테이블 생성시 Partition Key를 지정하려면 다음과 같이 테이블을 생성합니다.

create table logs (
    field1 string, 
    field2 string, 
    field3 string
partitioned by (year string, month string , day string, host string)
row format delimited fields terminated by ','

데이터를 INSERT할 때에는 다음과 같이 Partition Key를 지정할 수 있습니다.

insert into logs partition (year="2013", month="07", day="28", host="host1") values ("foo","foo","foo");

External Table 생성하기

Managed Table 대신 저장 위치를 별도로 지정하여 생성할 수 있는 External Table을 생성하려면 다음의 쿼리를 실행합니다.

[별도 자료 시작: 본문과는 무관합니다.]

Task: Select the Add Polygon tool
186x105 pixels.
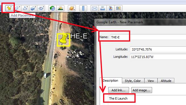Action: click(17, 8)
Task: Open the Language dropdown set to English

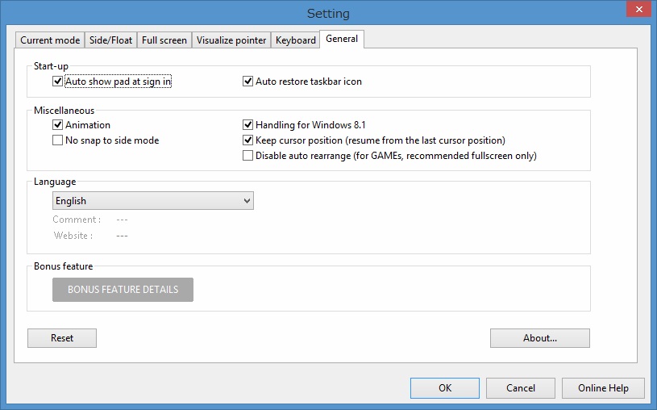Action: (153, 201)
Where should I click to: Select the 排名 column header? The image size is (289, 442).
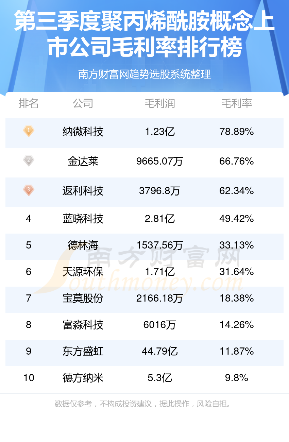29,103
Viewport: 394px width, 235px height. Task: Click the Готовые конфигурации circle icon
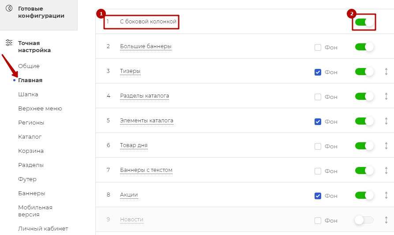point(9,8)
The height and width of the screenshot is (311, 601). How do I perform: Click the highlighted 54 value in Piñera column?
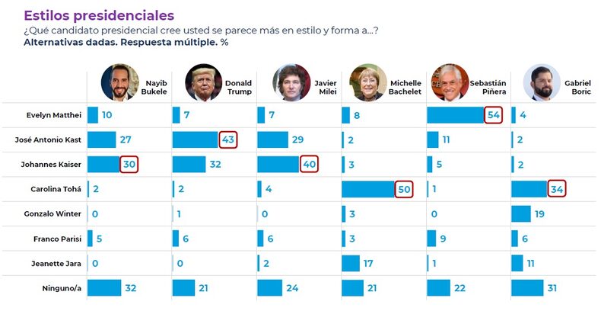click(494, 115)
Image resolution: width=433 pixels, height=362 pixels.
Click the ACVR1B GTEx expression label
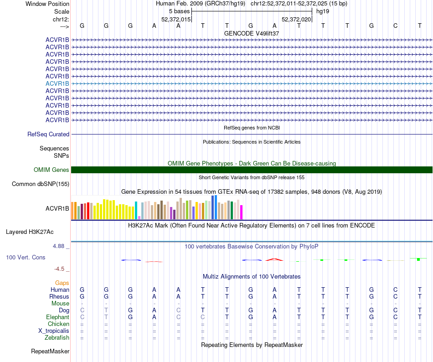(57, 208)
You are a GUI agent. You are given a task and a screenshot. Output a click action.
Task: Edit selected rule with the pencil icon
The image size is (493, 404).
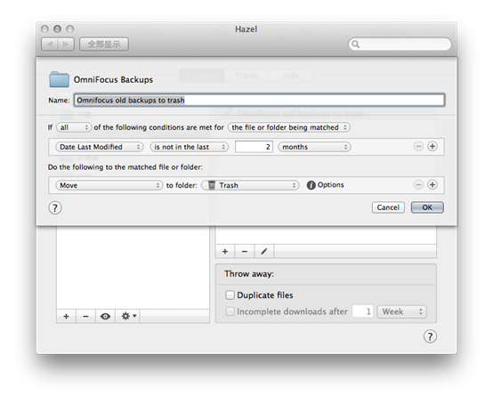[263, 252]
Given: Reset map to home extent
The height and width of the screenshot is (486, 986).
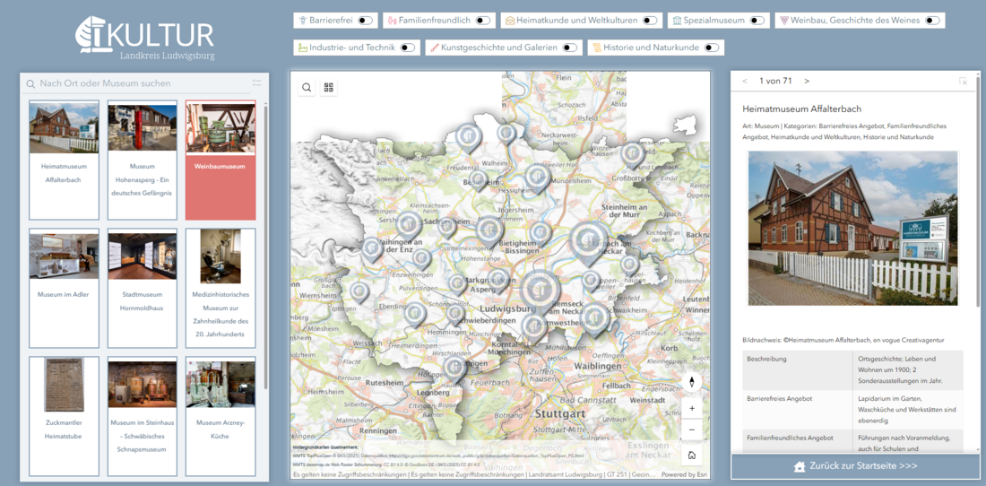Looking at the screenshot, I should [x=691, y=455].

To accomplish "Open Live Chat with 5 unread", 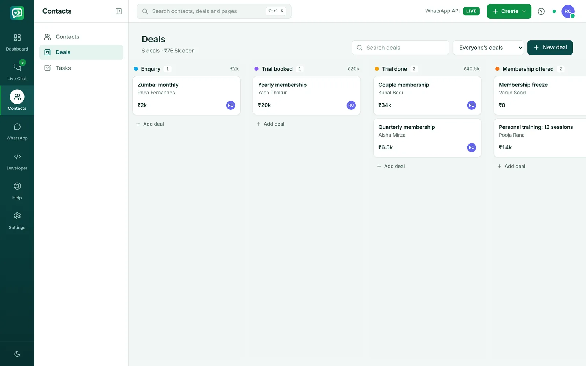I will (x=17, y=71).
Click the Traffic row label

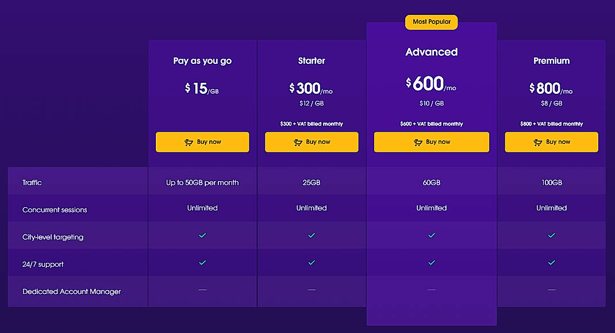tap(32, 182)
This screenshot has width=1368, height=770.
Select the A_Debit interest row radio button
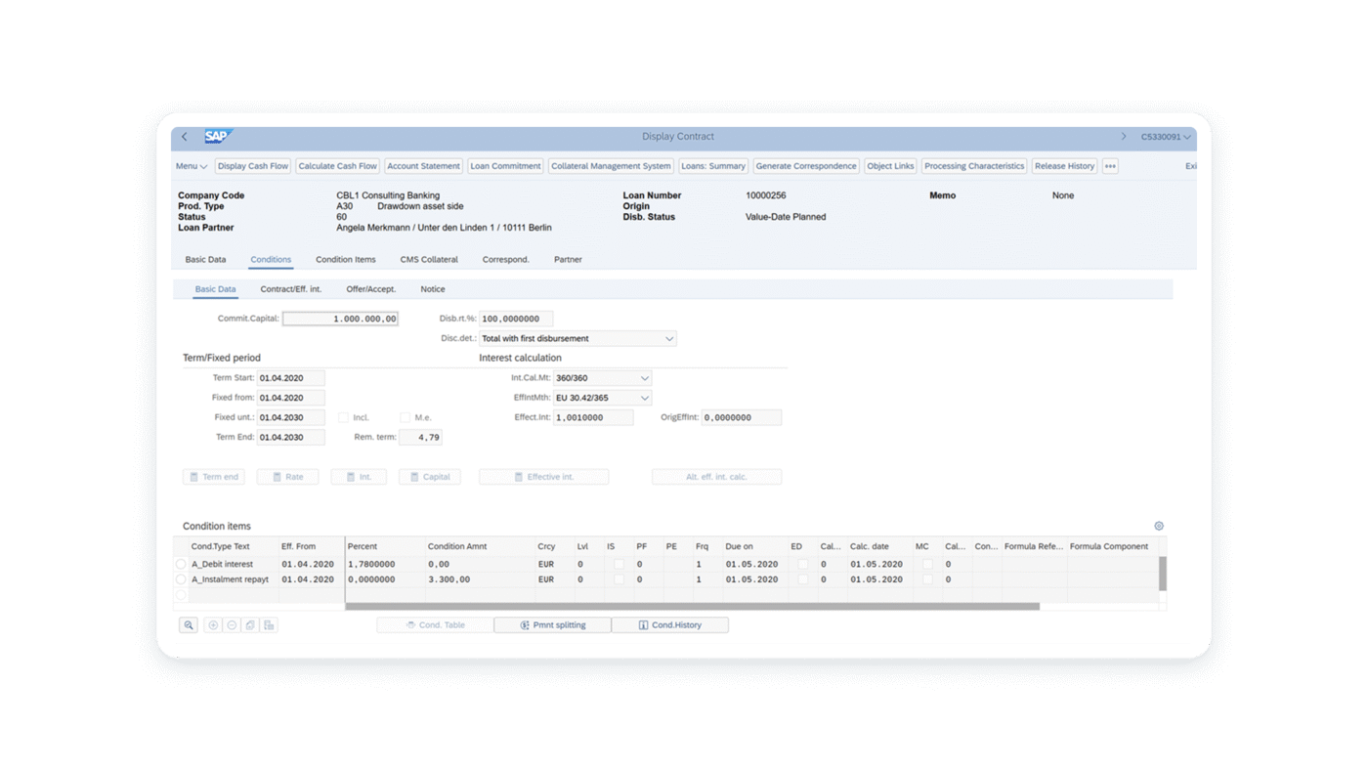[182, 563]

create external table logs (
    field1 string, 
    field2 string, 
    field3 string
  partitioned by (year string, month string, day string, host string)
  row format delimited fields terminated by ','
  location '/user/impala/data/logs';

이 경우 새로운 파티션을 추가하기 위해서는 다음의 쿼리를 실행할 수 있습니다.

alter table logs add partition (year="2013",month="07",day="28",host="host1")

이제 생성한 파티션에 데이터를 적재합니다.

$ cat >dummy_log_data
$ hdfs dfs -put dummy_log_data /user/impala/data/logs/year=2013/month=07/day=28/host=host1

이제 마지막으로 Refresh를 실행합니다.

refresh log_type;
select * from log_type limit 100;
| field1 | field2 | field3 | year | month | day | host  |
| bar    | baz    | bletch | 2013 | 07    | 28  | host1 |
| bar    | baz    | bletch | 2013 | 08    | 01  | host1 |
| bar    | baz    | bletch | 2013 | 07    | 29  | host1 |
| bar    | baz    | bletch | 2013 | 07    | 28  | host2 |

Parquet 파일의 스키마에서 테이블 생성하기

이미 Parquet 파일이 있는 경우 동일한 스키마를 가진 새로운 테이블을 생성하려면 다음의 쿼리문을 실행합니다.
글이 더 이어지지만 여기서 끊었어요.